The city of Sansha, which China claims as its southernmost territory in the disputed waterway, has announced plans to transform Woody Island (Yongxing in Chinese) and two smaller islets—Tree and Drummond (Zhaoshu and Jinqing)—into a "national key strategic service and logistics base," the South China Morning Post reported Monday.

"We need to carefully plan the overall development of the islands and reefs based on their different functions, taking into account their complementary relationship," Zhang Jun, the Communist Party secretary of Sansha, said in a statement, according to the Hong Kong–based newspaper. He said that the development would follow through on a directive from President Xi Jinping and that local officials would "take active steps and demonstrate their initiatives" to provide a "satisfactory report card."

The Chinese government house in the city of Sansha in 2012. STR/AFP/Getty Images

Commenting on the announcement, Jeffrey Engstrom, a senior policy analyst with the Rand Corp. specializing in Asia-Pacific security issues and foreign policy, told Newsweek that the project has the potential to raise tensions with the U.S.

"It seems that the proposed infrastructure on and near Woody Island is still in early stages of planning," Engstrom said. "However, if built, additional basing infrastructure and logistics nodes allow China's PLA [People's Liberation Army] Navy, coast guard and the maritime militia to further expand presence and operational tempo in the South China Sea [SCS]."

"This has the ability to raise tensions by placing even more pressure than we have witnessed so far on the other SCS claimants and routine U.S. military activity in the region," he said.

Tensions have increased in recent years as Beijing has expanded its reach into the South China Sea, despite international criticism. China views the waterway as part of its historic territory, but this claim is disputed under international law. The U.S. has routinely pushed back against China's claims, sending so-called freedom of navigation missions of ships and aircraft to monitor the disputed territory.

Last week, the U.S. sent two B-52H Stratofortress bombers on a "routine training" mission into the vicinity of the sea. "U.S. aircraft regularly operate in the South China Sea in support of allies, partners and a free and open Indo-Pacific," a spokesman for the Pacific Air Force said last Thursday.

The preceding week saw a similar report about a pair of the bombers flying over Chinese-claimed islands in the disputed region. And Secretary of State Mike Pompeo lashed out at Beijing last week for what he referred to as "illegal island-building in international waterways."

In November, Vice President Mike Pence spoke at the Association of Southeast Asian Nations summit in Singapore, reaffirming the American position against China's territorial claim. "The South China Sea doesn't belong to any one nation, and the United States will continue to sail and fly wherever international law allows and our national interests demand," he said, according to The Week.

China's claim to the vast waterway has frustrated regional nations in addition to Washington.
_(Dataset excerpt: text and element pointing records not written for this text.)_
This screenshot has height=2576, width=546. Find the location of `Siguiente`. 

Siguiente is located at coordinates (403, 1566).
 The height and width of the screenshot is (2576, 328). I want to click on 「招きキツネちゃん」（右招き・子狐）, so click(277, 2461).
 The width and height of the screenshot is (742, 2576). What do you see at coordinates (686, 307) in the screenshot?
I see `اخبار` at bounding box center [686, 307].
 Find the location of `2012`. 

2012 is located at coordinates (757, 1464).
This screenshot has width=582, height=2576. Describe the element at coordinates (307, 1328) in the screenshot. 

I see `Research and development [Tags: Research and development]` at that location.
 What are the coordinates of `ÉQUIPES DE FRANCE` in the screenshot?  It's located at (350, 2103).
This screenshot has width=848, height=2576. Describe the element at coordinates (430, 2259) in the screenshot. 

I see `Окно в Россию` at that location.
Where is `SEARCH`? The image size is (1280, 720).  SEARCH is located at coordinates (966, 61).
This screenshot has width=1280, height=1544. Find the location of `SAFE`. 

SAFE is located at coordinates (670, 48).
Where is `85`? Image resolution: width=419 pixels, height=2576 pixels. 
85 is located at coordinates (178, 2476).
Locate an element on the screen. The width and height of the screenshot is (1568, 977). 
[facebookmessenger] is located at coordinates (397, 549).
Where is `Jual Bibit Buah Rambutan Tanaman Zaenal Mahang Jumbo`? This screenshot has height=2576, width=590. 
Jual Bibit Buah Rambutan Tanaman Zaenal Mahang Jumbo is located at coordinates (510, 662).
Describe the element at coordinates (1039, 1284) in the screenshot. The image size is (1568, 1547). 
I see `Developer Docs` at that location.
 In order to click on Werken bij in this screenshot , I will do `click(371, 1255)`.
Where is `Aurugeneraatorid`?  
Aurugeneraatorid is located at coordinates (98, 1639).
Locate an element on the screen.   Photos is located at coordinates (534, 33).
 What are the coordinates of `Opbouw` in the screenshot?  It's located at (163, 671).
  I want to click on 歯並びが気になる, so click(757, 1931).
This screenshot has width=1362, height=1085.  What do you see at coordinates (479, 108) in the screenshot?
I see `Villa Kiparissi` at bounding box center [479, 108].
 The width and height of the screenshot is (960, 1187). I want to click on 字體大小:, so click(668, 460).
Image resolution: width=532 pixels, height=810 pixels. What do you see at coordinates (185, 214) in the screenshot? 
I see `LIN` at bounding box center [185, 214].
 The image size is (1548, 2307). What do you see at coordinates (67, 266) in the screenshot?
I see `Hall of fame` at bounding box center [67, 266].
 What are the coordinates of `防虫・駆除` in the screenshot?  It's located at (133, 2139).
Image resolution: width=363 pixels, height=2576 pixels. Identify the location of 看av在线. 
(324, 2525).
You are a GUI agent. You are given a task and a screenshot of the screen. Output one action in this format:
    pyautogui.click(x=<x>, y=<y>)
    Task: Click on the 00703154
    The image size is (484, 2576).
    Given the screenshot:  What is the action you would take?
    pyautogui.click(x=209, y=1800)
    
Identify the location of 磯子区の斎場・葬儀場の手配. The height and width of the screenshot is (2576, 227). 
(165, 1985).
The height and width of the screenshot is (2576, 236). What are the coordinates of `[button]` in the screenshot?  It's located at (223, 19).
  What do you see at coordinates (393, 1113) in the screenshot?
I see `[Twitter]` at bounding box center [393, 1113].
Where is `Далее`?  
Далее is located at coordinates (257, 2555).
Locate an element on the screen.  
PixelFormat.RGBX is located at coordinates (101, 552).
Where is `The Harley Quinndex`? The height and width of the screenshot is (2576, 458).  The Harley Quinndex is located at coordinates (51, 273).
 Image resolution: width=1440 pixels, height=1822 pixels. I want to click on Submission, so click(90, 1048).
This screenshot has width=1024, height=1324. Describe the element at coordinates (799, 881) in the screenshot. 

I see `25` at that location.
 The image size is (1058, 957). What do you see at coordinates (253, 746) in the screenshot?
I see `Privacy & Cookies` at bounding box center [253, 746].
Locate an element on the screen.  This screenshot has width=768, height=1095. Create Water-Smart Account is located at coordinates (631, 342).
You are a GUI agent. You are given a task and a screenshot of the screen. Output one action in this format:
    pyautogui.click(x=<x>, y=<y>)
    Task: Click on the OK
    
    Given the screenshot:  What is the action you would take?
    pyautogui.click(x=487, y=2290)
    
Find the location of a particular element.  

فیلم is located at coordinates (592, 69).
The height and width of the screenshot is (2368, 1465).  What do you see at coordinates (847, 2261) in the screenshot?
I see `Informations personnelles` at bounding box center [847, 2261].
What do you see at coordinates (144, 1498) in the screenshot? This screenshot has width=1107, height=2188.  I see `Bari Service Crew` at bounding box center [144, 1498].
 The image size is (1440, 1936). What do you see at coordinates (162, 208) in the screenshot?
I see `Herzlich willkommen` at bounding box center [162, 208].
Under international law, stretches of the sea are claimed by Malaysia, Taiwan, Vietnam, Brunei, Indonesia and the Philippines. The South China Sea ranks among the busiest maritime traffic routes in the world, meaning companies and countries that trade through its waters have a vested interest in the waterway remaining stable and open to their ships.

An aerial view of the city of Sansha in the disputed Paracel Islands chain, which China considers part of Hainan province, in July 2012. STR/AFP/Getty Images

A prominent Chinese military leader, Senior Colonel Dai Xu, said in December that his country should use force against U.S. ships encroaching on areas of the sea claimed by Beijing. "If the U.S. warships break into Chinese waters again, I suggest that two warships should be sent: one to stop it and another one to ram it," Dai said, according to the Global Times. "In our territorial waters, we won't allow U.S. warships to create disturbance."

Shi Yinhong, a professor specializing in U.S.-China relations at Renmin University of China, told the South China Morning Post that rapid expansion by Sansha could incur a dramatic response from Washington.

"If this is going to be on a large scale and carried out quickly, which I doubt, then the strategic response from the U.S. will be somewhat dramatic and the rivalry between Beijing and Washington will escalate," Shi said. "That would jeopardize Beijing's key priorities, both domestic and international," he added, citing China's ongoing efforts to strike a trade deal with the Trump administration.